Cap sur le théâtre!

  

      1ère partie : mise au point sur le CLASSICISME 

     Il s'agit d'un mouvement littéraire et culturel de 1660 à 1685, correspondant à l'ascension du Roi Soleil, alors à son zénith! ( " Le Roi Soleil " est une périphrase pour désigner Louis XIV ! )

  Prônée par les doctes , cette esthétique apparaît en réaction contre le théâtre baroque!

   Les théoriciens du classicisme sont Nicolas Boileau dans son " Art poétique ( 1674) et L'Abbé D'Aubignac dans sa " Pratique du théâtre" ( 1657) .  Le théâtre classique, dit " régulier", se résume en 3 mots:  unités, vraisemblance et bienséances.
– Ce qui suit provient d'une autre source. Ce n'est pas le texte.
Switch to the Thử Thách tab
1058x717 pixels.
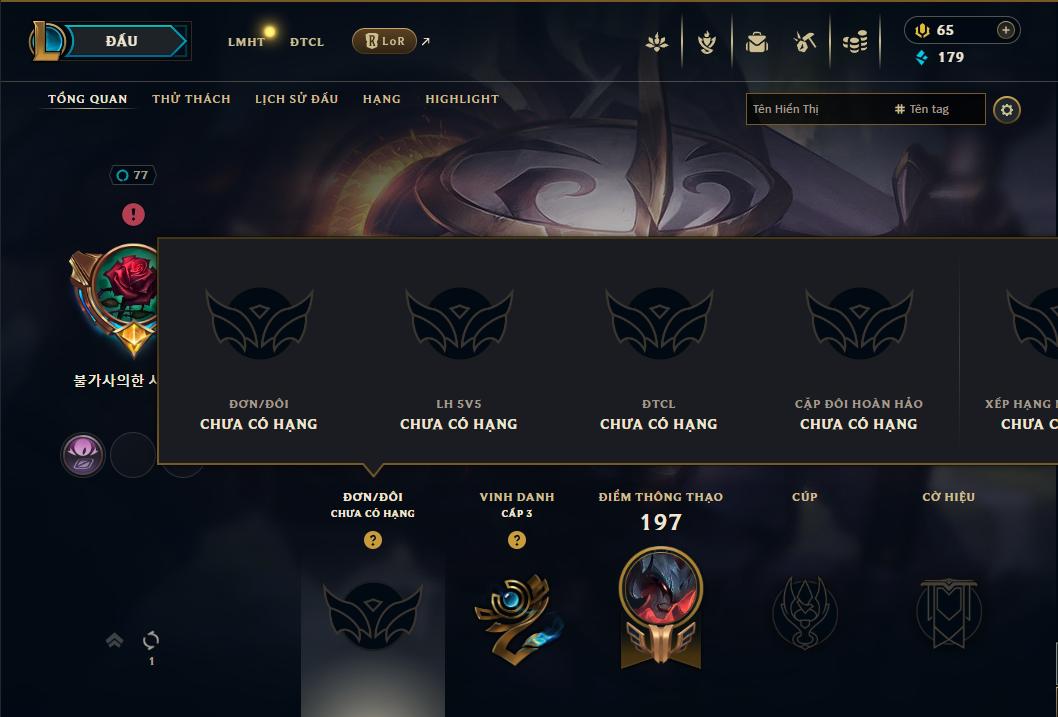coord(191,98)
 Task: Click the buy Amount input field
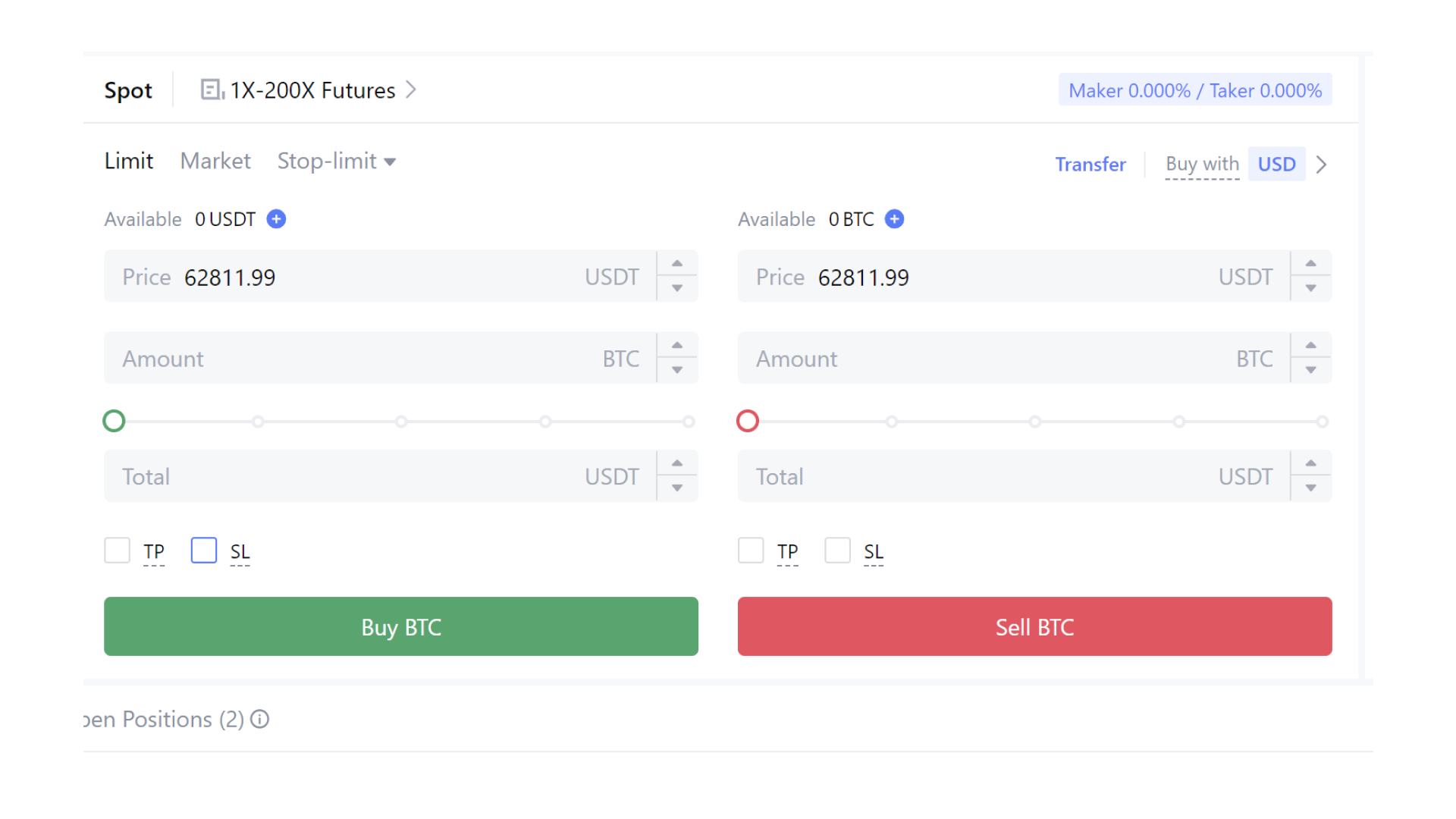pyautogui.click(x=341, y=358)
   1. La règle des 3 unités tient dans cette célèbre formule de Nicolas Boileau:

  " Qu'en un lieu, en un jour, un seul fait accompli

   Tienne jusqu'à la fin le théâtre rempli! "
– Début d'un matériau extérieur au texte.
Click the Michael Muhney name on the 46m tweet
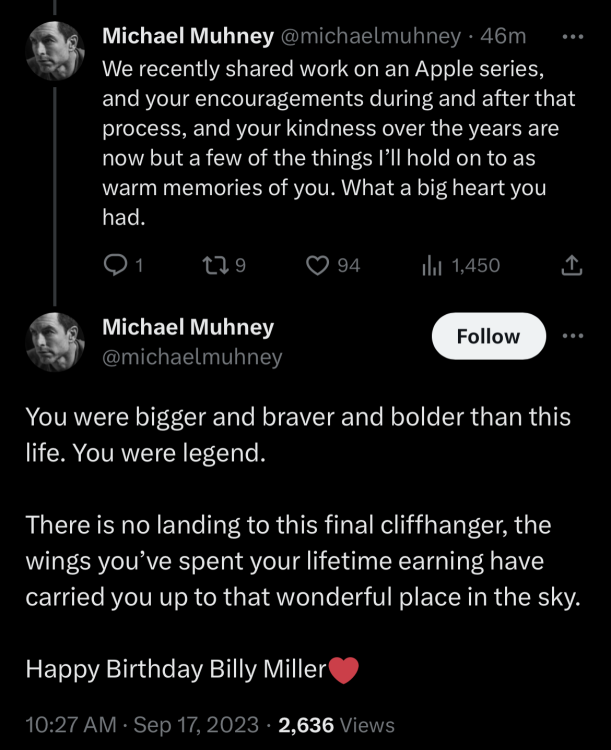Screen dimensions: 611x750 [x=188, y=37]
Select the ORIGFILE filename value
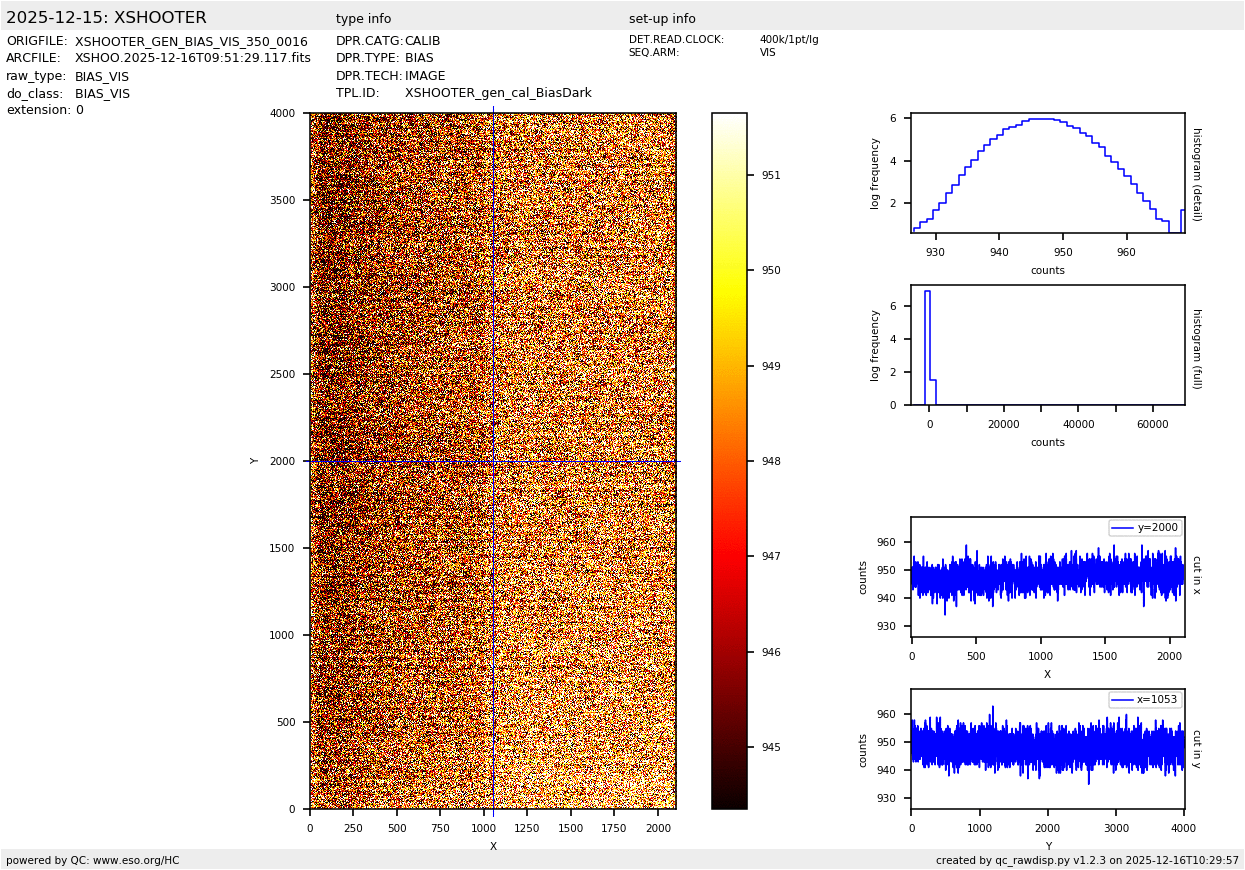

   La durée de l'action doit coïncider avec une révolution solaire. Ainsi la tragédie " Athalie" de Racine tient-elle en un seul jour funeste , " la fameuse journée " ou " Allez pour ce grand jour ! ", évoqué dans la scène d'exposition. ( Acte I, scènes 1 et 2 )

   L'unité d'action signifie une action unifiée à laquelle se rattachent les actions secondaires : Corneille la nommait " l'unité de péril" ou l'unité d'intérêt.
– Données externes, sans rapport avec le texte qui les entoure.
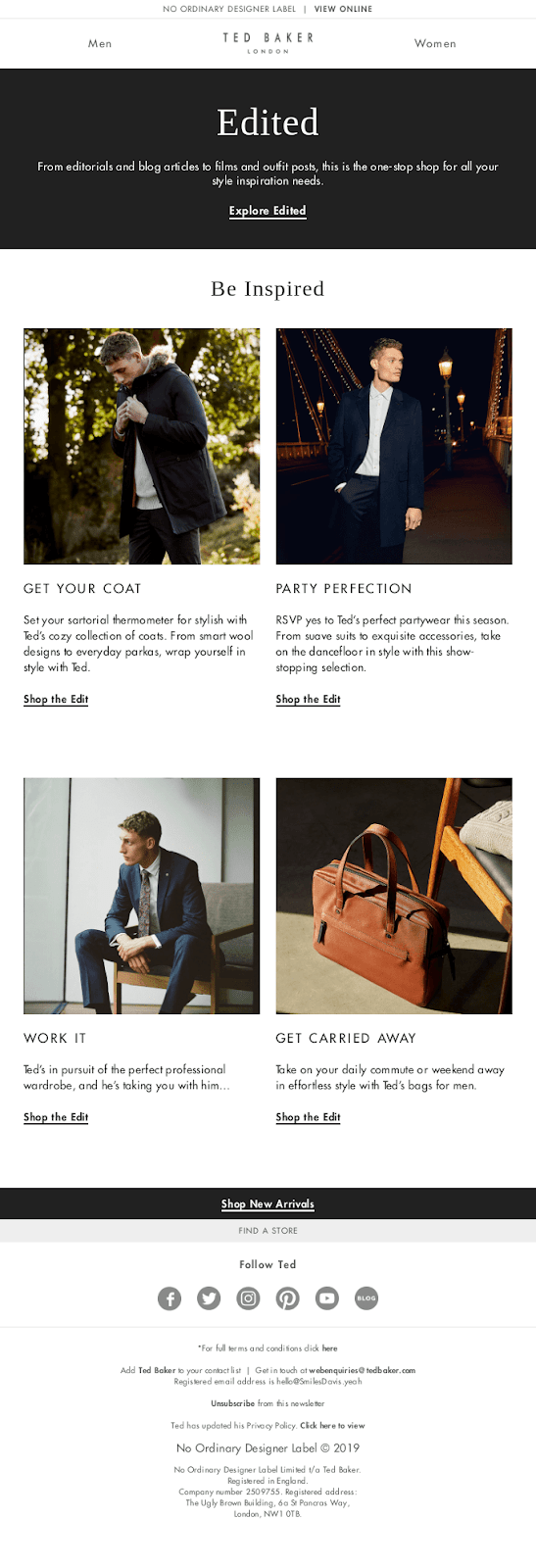Go to the Men section
This screenshot has width=536, height=1568.
pyautogui.click(x=100, y=43)
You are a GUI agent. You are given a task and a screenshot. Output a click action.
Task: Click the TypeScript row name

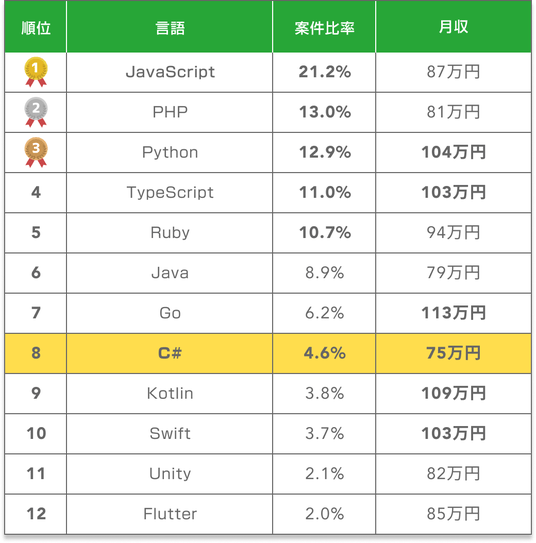pyautogui.click(x=170, y=193)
   2. La VRAISEMBLANCE est une exigence intellectuelle qui proscrit sur scène l'arbitraire et l'absurde. C'est L'EXIGENCE MAJEURE de l'esthétique classique !

   Thisbé vous livre un florilège de citations pour l'illustrer:

 " Il n'y a que le vraisemblable qui touche dans la tragédie!" Racine

 " Jamais au spectateur n'offrez rien d'incroyable!" Boileau

 " Le vraisemblable est tout ce qui est conforme à l'opinion du public. " Rapin

 " Le vrai peut parfois n'être pas vraisemblable!" Boileau

    3. La règle des BIENSEANCES : elles renvoient à une exigence MORALE; il ne faut pas choquer! Au XVIIè, certaines réalités sont jugées malséantes, déplacées sur scène :  " La scène ne donne point les choses comme elles ont été, mais comme elles devraient être!" écrit D'Aubignac  dans " Pratique du théâtre" en 1657.

  En France, entre 1630 et 1640, nous assistons à une sorte de crise morale qui se traduit par une série d'interdictions .

  a. Chimène dans " Le Cid" est traitée d'"impudique" recevant le meurtier de son père la nuit et l'épousant à la fin!

  b. La tragédie classique n'évoquait la vie quotidienne ( la toilette, l'habillement, le sommeil ... ) que par des périphrases. 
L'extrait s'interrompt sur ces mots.